– Я все это уничтожу, все! Вот увидите, подождите!
Прилив гнева прошел, и мальчик, махнув рукой, прижался лицом к стене и стоял так, время от времени вздрагивая.
Старый князь Одоевский смотрел на юного царя немного свысока и с удивлением, но казалось, и с каким-то пониманием.
– Ну, хоть что-то, да оставите холопем своим, государь? – поинтересовался Никита Иванович.
Петр резко повернулся в сторону Одоевского. Мальчик теперь был совершенно спокоен, но, при взгляде на него, благодушие быстро сошло с лица князя. Петр, задорно улыбнувшись, сделал Никите Ивановичу знак, чтобы тот подошел к окну. Когда Одоевский выглянул во двор, царь, все с той же улыбкой, показал на стоявшие неподалеку окровавленную плаху с воткнутым в нее топором и забрызганные бурыми пятнами козлы, рядом с которыми валялся кнут:
– Вот это – обязательно оставлю!
Из-под кирпичного свода неприметной низенькой постройки, в который никто бы не признал одного из крупнейших московских застенков, выехала простая мужицкая телега, запряженная невысокой смирной лошадкой. Ее вел под уздцы Никита Юдин. Выражение его лица было лишено обычной злости и дерзости, как будто стрелец сбросил маску: оно выражало усталость и задумчивость. Одет Никита был в старенький и потрепанный кафтан рядового стрельца, без тени щеголеватости. Из-за угла появилась молодая женщина, одетая небогато, но очень пристойно, вроде средней руки купчихи.
– И почему же вы никогда и никуда вовремя прийти не можете? Как будто закон у вас какой-то на этот счет есть, – раздраженно обратился к женщине Никита.
– Здравствуй, братец, и я тебя видеть рада! – ответила колдунья Марья.
– Видать, у всех дела, один я – бездельник и вечно свободный человек, – продолжал кипятиться Юдин. – Забирай уж своего красавца. Телегу с лошадью только верни потом, не забудь – знаю я тебя.
На телеге лежал Иван Нарышкин. Он был без сознания, и одет в простую холщовую рубашку, через которую проступали пятна крови. Лицо Ивана – всё в синяках и ссадинах – свела гримаса боли, которая не прошла и тогда, когда Нарышкин лишился чувств. Видневшаяся кисть руки его была обожжена почти до кости. Марья, ужаснувшись, кинулась к телеге.
– Да жив, не бойся, – успокоил ее брат. – Умеют же баре баб выбирать – чтобы и собою видная, да что бы и жизнь, если что, спасла. Но ты, сестрица, себе много не приписывай: если бы мне сам боярин Никита Иванович не приказал, лежать бы твоему ненаглядному на плахе!

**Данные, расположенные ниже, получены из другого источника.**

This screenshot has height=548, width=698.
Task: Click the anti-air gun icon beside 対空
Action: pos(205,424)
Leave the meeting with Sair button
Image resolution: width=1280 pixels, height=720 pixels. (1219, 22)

– Так бы он тебе и приказал, если бы я не попросила, – Марья, по детской привычке, показала брату язык. – Он мне за Софью Алексеевну ой как благодарен: "Так как ты, говорит, никто бы ее не окрутил!". Ну и про Ваню ему рассказывала кое-что, чего уж там… Но тут уж не все, выбирала.
– Ну и семейка у нас, – ухмыльнулся Никита. – Ты мне одно объясни, чтобы я дураком не помер: неужели без девок этих бедных и без крови их обойтись нельзя было? Уж на что я человек не жалостливый…
Марья отвечала задумчиво:
– Видишь ли… Для самих-то чар девки эти не то, чтобы больно уж были нужны: там больше в травах и зельях дело. А вот если чародейство по указанию царевны делалось, и девки бедные, выходит – тоже по ее указанию гибли… Тогда тот, кто про это знает, большую власть над Софьей Алексеевной имеет.

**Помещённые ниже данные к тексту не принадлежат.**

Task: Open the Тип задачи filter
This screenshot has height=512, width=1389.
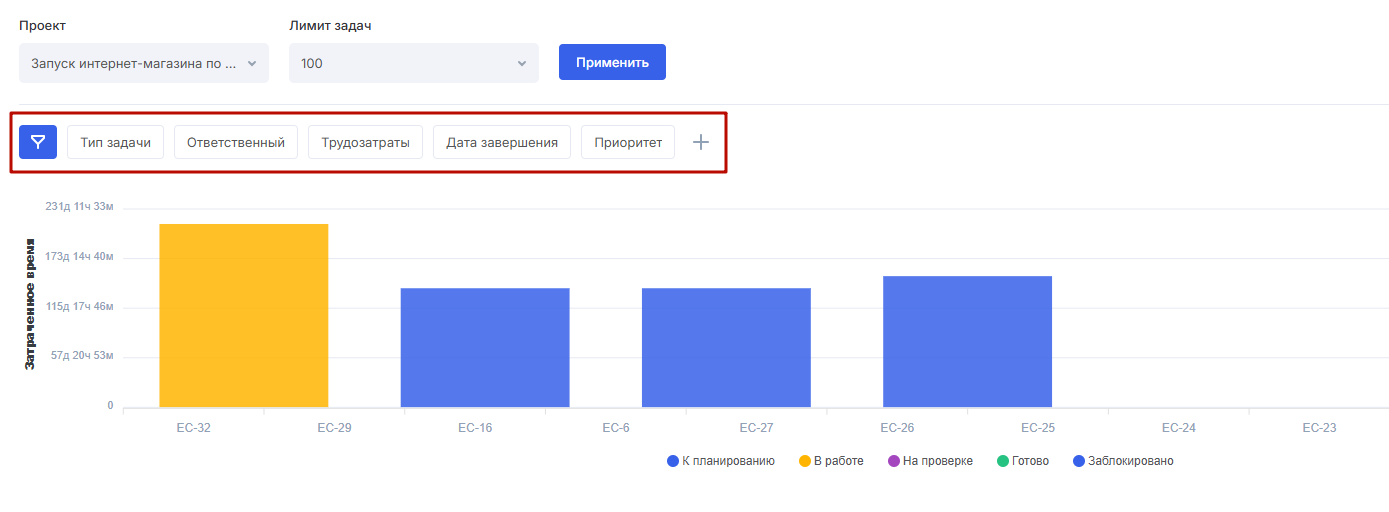Action: (115, 142)
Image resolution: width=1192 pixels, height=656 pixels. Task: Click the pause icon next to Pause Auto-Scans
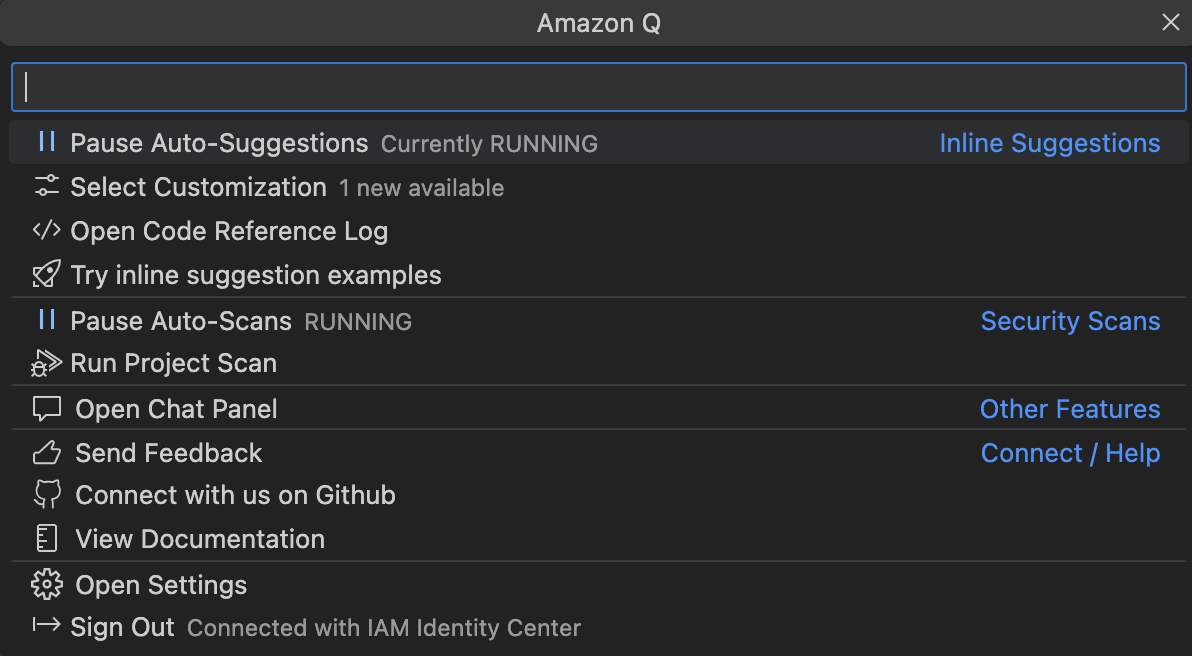click(x=45, y=320)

– В опасную игру, сестричка, играешь!
– Есть с кого и пример брать!
Юдин помолчал немного, но не прощался с сестрой, как будто хотел еще что-то у нее спросить. Наконец, Никита решился:
– Марья… ты вот все знаешь… А государь-то, Петр Алексеевич… Он того… Прямой ли царевич?
Такой вопрос даже Марью выбил из колеи: колдунья, оторопев, уставилась на брата.
– Да он, видишь ли, больно прыток. Полдня за ним мои молодцы по всему Кремлю гонялись, насилу поймали. А он, царское величество, еще и кинжалом одного десятника моего ранил. Кричал, что всех стрельцов, мол, переведет… Как будто он не во дворце на пуховых подушках, а в Замоскворечье на задворках рос, точнее, на Кокуе: немецкое платье уж больно ловко носит. Вроде, и весело, что царь у нас – такой бойкий молодец, и страшновато…
Марья не нашлась, что ответить брату.